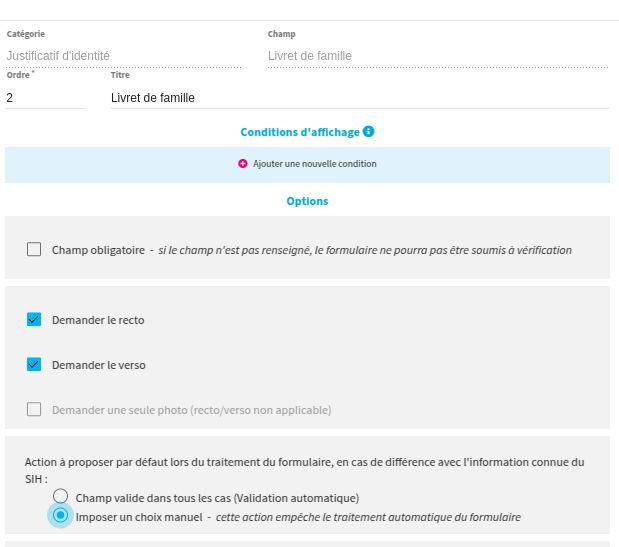Select the 'Imposer un choix manuel' radio button
Screen dimensions: 619x547
61,516
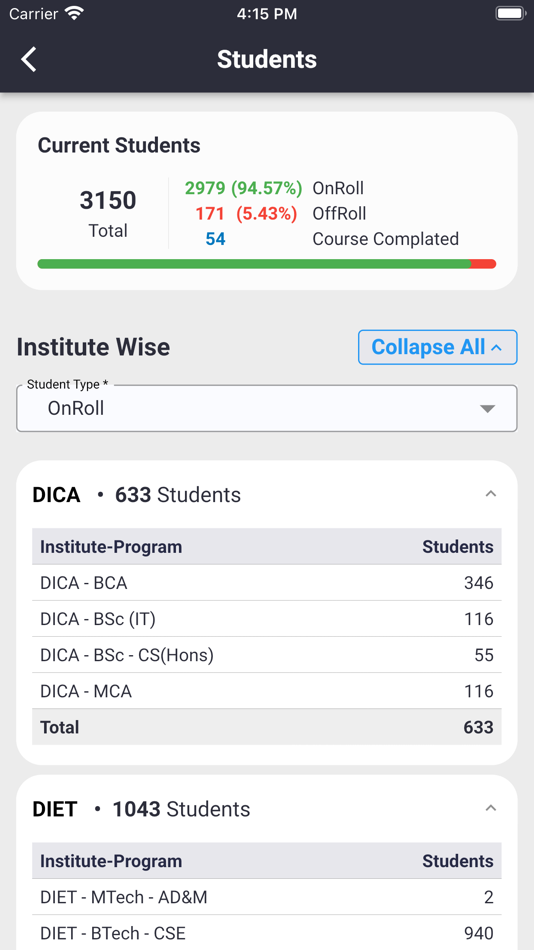Screen dimensions: 534x950
Task: Tap the DIET - BTech - CSE row
Action: coord(267,933)
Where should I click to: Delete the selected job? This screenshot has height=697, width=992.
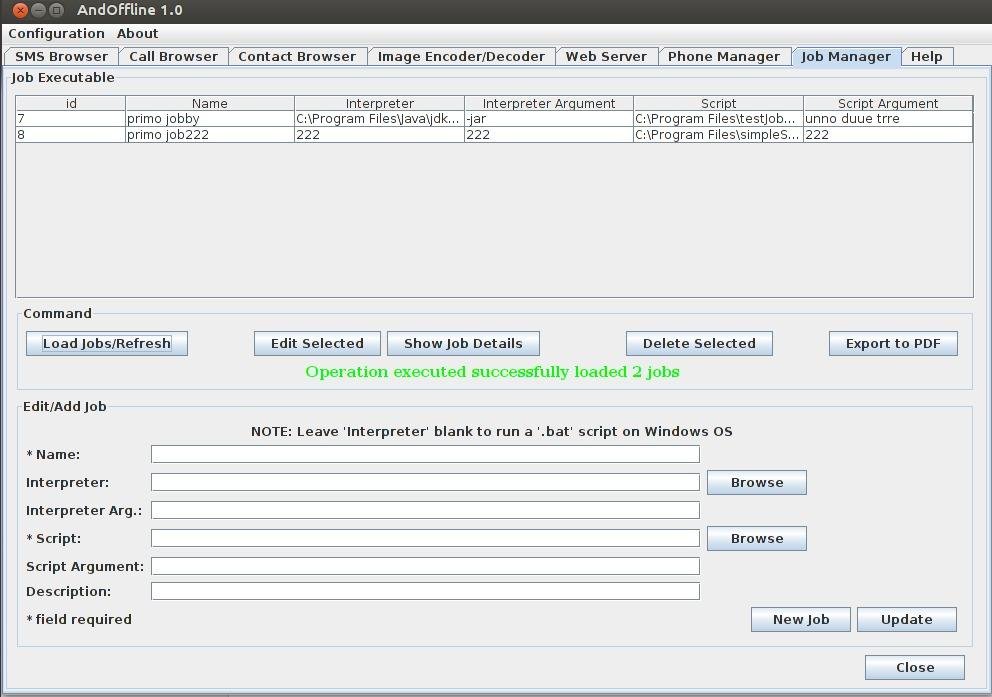point(698,343)
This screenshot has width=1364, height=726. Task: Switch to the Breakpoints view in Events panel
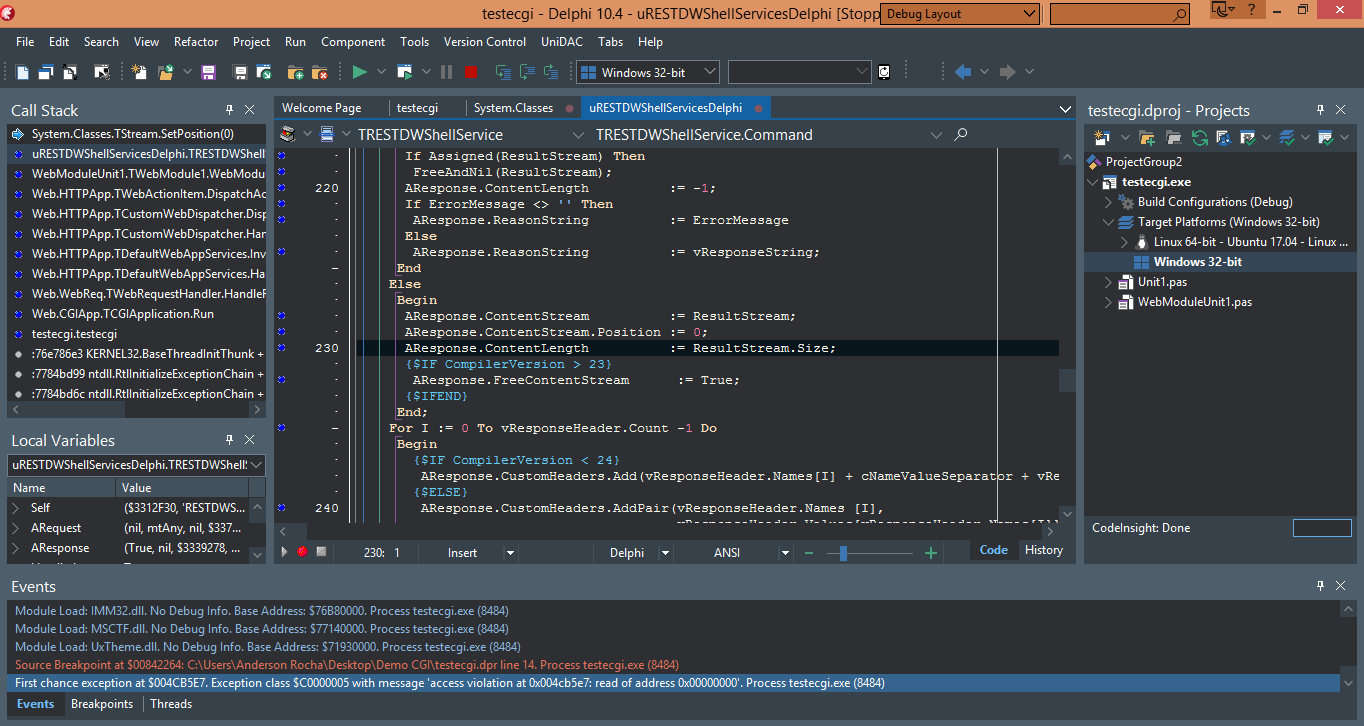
*-*-*
→ **Brief**:
Exactly as written, restate the lines from the one that contains "Where should I" through the final line of the data, both ends included, but leave out the pictures.

→ **Written response**:
Where should I click to: Delete the selected job? This screenshot has height=697, width=992.
point(698,343)
This screenshot has width=1364, height=726. Task: Switch to the Breakpoints view in Events panel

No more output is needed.